This study investigates the thermodynamic properties of the ferroboron alloys and boron oxide containing slags, which coexist in a carbothermic ferroboron process. This study is composed of 6 chapters.

In the chapter 1, a detailed introduction was given for ferroboron alloys. Most common production methods were paid some special attention. Basic points about carbothermic reduction and metallothermic reduction processes, their initial process design parameters were mentioned. After introducing the common practices, a deeper look into the ferroboron production were given and most important problems of the current production trends were discussed.

In addition, previous studies on these problems were mentioned in detail. It was seen that the literature lacks the required reliable and complete data for ferroboron processing. Therefore, construction of a thermodynamic database for ferroboron production processes was taken as the main objective of this study. In order to achieve this goal, this study was divided into two major parts: the thermodynamics of Fe-B based liquid ferroboron alloys and the thermodynamics of B2O3-bearing slag systems.

In chapter 2, the thermodynamic properties of the Fe-B alloy systems were investigated experimentally. As the experimental method, chemical equilibration with liquid Ag was selected. However, because of a lack of reliable data on the Ag-B system in the 1773-1873 K range, the properties of B in liquid Ag were examined as preliminary experiments. The solubility of B at 1273 K, 1773 K and 1873 K was measured as 0.055 ± 0.003, 0.149 and 0.305 ± 0.0075, respectively. The activity coefficient of B at infinite dilution in Ag,γ0(B in Ag) , with respect to solid standard state was determined to be 194 and 172 at 1773 K and 1873 K respectively, for solutions of B concentration less than 0.01 at. %.

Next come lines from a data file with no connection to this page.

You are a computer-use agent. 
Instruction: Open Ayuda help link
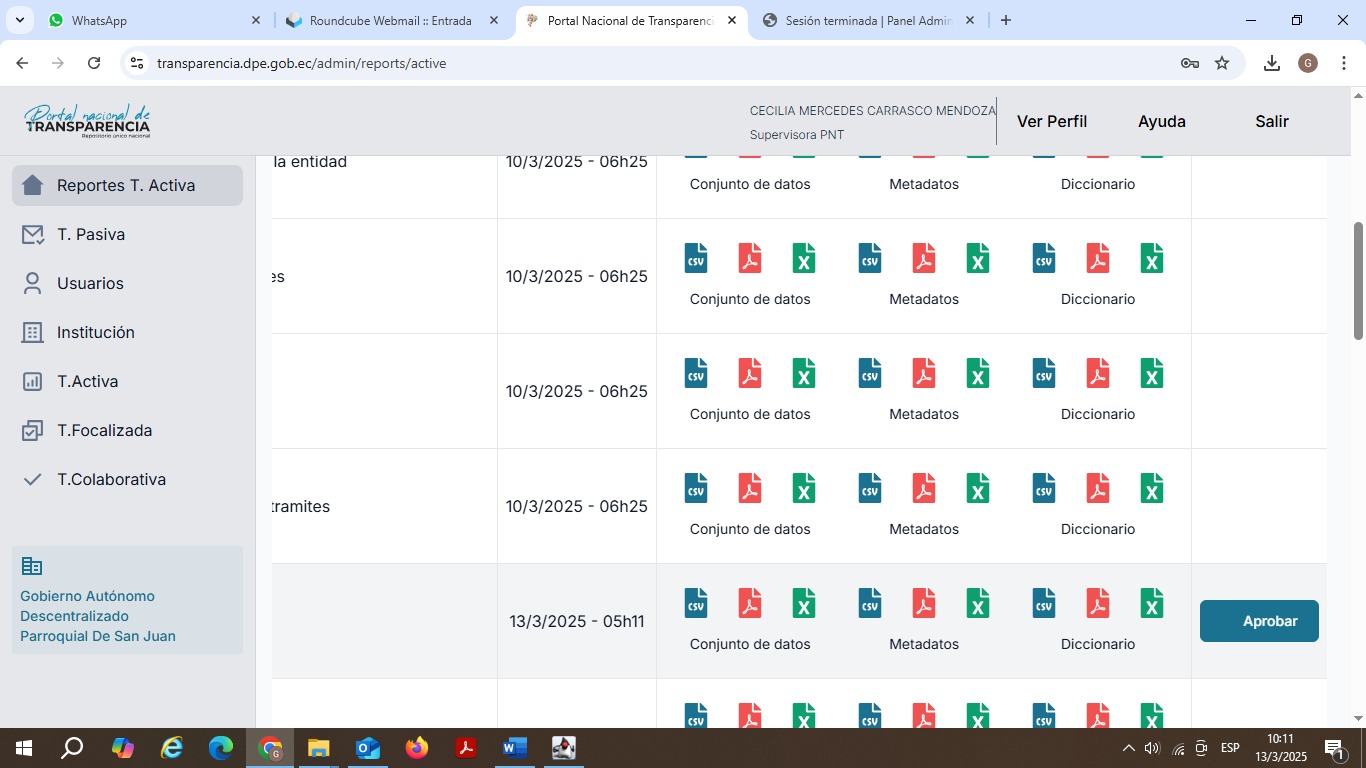1161,121
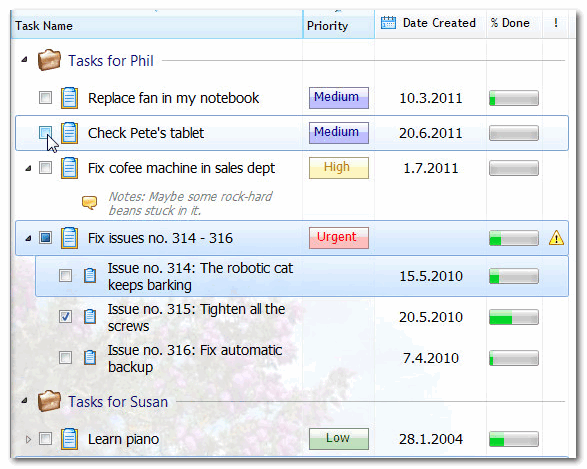This screenshot has width=587, height=469.
Task: Click the yellow warning triangle icon
Action: coord(556,238)
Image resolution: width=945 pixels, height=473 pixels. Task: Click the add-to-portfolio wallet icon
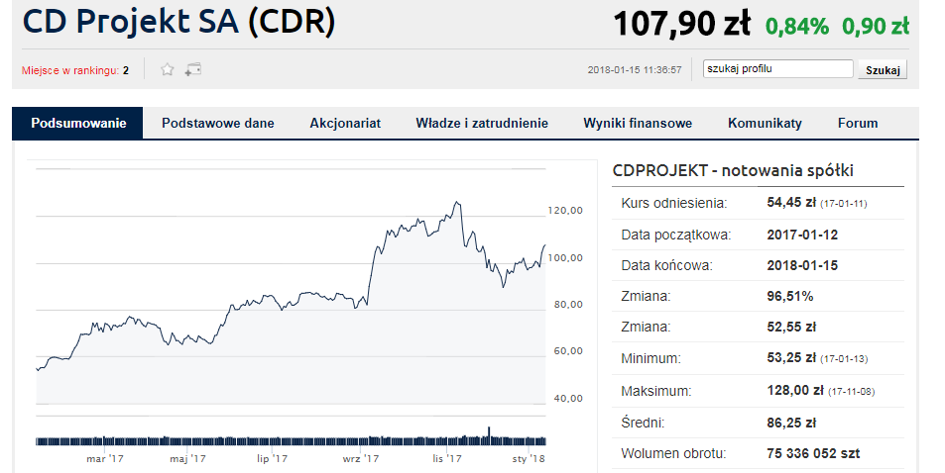click(x=193, y=70)
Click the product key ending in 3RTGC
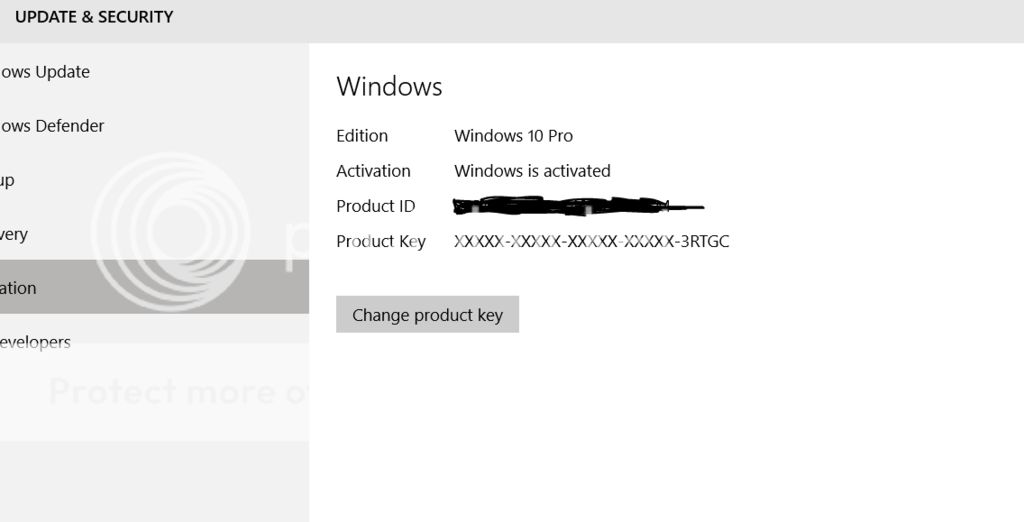 tap(591, 241)
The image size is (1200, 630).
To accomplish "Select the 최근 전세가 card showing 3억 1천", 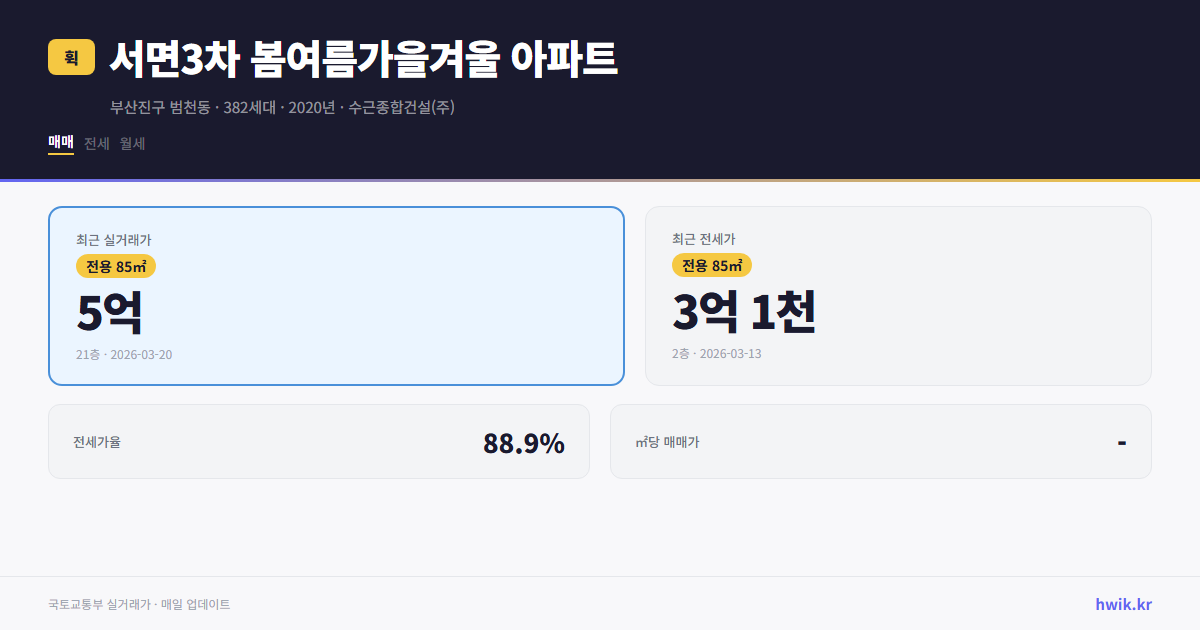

After finding the properties of B in the Ag-B system, Fe-B binary alloys were examined for the activities of the components at 1773 K and 1873 K. Activity vs. composition relations were clarified and it was seen that the binary Fe-B system deviates considerably in the negative direction for both components at these temperatures. The excess Gibbs energy of the alloys at 1873 K was also calculated to compare the degree of deviation with other binary Fe-X alloys. At the same time, the activity coefficient of B at infinite dilution,γ0(B in Ag) , and self interaction parameter of B in Fe,εB(B in Fe) , were calculated at 1773 K and 1873 K.

After clarifying the properties of the Fe-B binary system, investigations were expanded to the Fe-B-C ternary system to determine the effect of C on the properties of the B at 1873 K. Initially, the C solubility was determined as a function of B and a strong inverse relation was found. Following this, the activities of B and Fe were measured and isoactivity curves of B and Fe were drawn for the liquid Fe-B-C alloys at 1873 K. Following the activity calculations, the effect of C on B was mathematically expressed by the interaction parameter of C on B at C saturation as εC(B Csatd)=11.8+0.4 This value was considered to be in excellent agreement with the solubility and reported data.

Before finalizing the experiments on the Fe-B based alloys, the solubility of C in the Fe-B-Si-C quaternary alloys was determined at 1873 K. It was found that the addition of Si into Fe-B-C(satd). alloys results in a further decrease in the C solubility. Therefore, it was concluded that elemental Si can be used to reduce the C content of the melts without any refining process.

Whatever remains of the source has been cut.